WHAT NEEDS TO BE DONE
Return, exactly and in full, the lines of the records below starting at the one with "înscrie-te (191, 2392)" and ending at the one with "[Instagram] (45, 2512)", and no other lines.

GIVEN DATA
────────────────────

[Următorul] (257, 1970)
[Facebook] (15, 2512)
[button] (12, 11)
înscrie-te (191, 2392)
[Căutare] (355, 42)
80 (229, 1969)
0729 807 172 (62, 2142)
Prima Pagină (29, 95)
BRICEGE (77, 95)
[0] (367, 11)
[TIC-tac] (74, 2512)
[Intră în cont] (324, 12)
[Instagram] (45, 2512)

────────────────────

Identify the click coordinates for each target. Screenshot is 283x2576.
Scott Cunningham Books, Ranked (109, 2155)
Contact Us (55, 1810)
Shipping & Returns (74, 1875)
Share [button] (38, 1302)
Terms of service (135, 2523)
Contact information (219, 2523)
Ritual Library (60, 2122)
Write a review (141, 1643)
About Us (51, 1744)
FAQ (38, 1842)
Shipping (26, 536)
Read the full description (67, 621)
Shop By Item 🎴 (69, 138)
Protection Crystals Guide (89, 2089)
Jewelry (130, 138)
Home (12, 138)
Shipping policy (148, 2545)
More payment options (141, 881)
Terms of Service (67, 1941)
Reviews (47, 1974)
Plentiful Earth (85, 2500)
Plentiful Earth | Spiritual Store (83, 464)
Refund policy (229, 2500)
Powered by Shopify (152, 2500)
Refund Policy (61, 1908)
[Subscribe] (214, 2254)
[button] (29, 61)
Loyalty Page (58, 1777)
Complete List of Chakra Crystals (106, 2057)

────────────────────

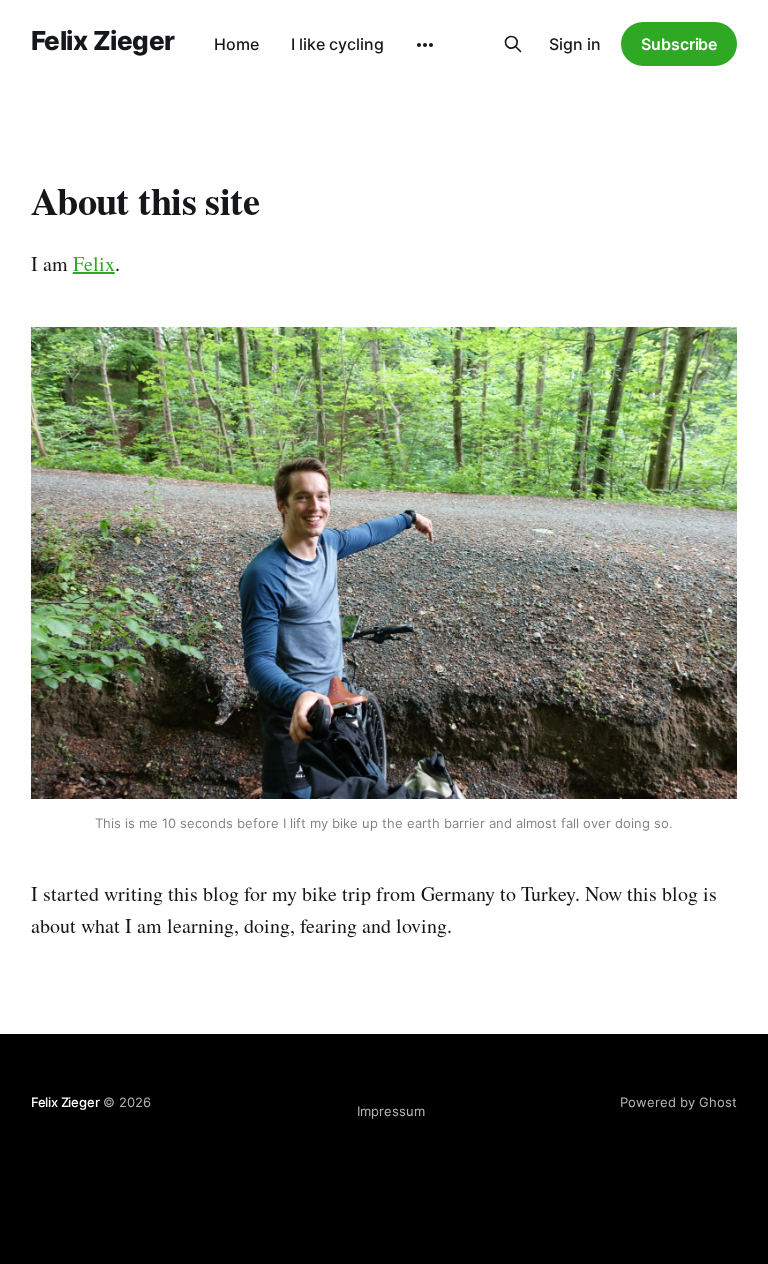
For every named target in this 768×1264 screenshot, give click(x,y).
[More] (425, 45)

────────────────────

ANSWER FOR THE TASK
înscrie-te (191, 2392)
[Căutare] (355, 42)
80 (229, 1969)
0729 807 172 (62, 2142)
Prima Pagină (29, 95)
BRICEGE (77, 95)
[0] (367, 11)
[TIC-tac] (74, 2512)
[Intră în cont] (324, 12)
[Instagram] (45, 2512)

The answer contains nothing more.